Up to and including the line with "Given: Click 查看 for 待维修资产 reminder row", please set down the entries below exactly, starting from the first line.
*** Opening INPUT RECORDS ***
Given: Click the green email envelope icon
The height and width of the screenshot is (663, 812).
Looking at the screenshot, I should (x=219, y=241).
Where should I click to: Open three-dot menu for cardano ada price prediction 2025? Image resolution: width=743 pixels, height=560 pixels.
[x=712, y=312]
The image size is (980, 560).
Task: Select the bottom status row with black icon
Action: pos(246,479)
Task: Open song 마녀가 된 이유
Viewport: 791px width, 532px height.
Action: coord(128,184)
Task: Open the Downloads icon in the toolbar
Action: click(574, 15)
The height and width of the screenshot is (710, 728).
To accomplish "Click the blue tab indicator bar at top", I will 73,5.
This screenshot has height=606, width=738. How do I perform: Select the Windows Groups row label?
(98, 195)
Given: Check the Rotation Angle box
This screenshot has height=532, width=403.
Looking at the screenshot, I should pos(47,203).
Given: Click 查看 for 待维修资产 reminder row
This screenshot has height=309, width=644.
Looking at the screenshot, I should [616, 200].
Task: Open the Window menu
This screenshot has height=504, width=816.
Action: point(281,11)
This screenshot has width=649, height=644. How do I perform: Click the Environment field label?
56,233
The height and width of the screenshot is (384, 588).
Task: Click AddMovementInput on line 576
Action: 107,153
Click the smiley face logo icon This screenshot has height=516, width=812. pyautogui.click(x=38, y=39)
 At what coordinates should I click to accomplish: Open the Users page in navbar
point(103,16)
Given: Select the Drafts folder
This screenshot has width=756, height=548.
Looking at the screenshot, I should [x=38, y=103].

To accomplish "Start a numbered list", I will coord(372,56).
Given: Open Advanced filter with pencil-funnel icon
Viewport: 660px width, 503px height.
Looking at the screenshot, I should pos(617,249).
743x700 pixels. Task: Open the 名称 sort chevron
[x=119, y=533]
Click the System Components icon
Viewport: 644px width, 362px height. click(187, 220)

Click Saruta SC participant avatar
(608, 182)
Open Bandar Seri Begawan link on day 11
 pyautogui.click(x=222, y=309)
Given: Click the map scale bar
*** Closing INPUT RECORDS ***
SOLUTION FOR THIS EXERCISE>
Given: Click the green email envelope icon
The height and width of the screenshot is (663, 812).
Looking at the screenshot, I should (x=219, y=241).
Where should I click to: Open three-dot menu for cardano ada price prediction 2025? Image resolution: width=743 pixels, height=560 pixels.
[x=712, y=312]
The image size is (980, 560).
Task: Select the bottom status row with black icon
Action: pos(246,479)
Task: Open song 마녀가 된 이유
Viewport: 791px width, 532px height.
Action: coord(128,184)
Task: Open the Downloads icon in the toolbar
Action: click(574, 15)
The height and width of the screenshot is (710, 728).
To accomplish "Click the blue tab indicator bar at top", I will 73,5.
This screenshot has height=606, width=738. How do I perform: Select the Windows Groups row label?
(98, 195)
Given: Check the Rotation Angle box
This screenshot has height=532, width=403.
Looking at the screenshot, I should pos(47,203).
Given: Click 查看 for 待维修资产 reminder row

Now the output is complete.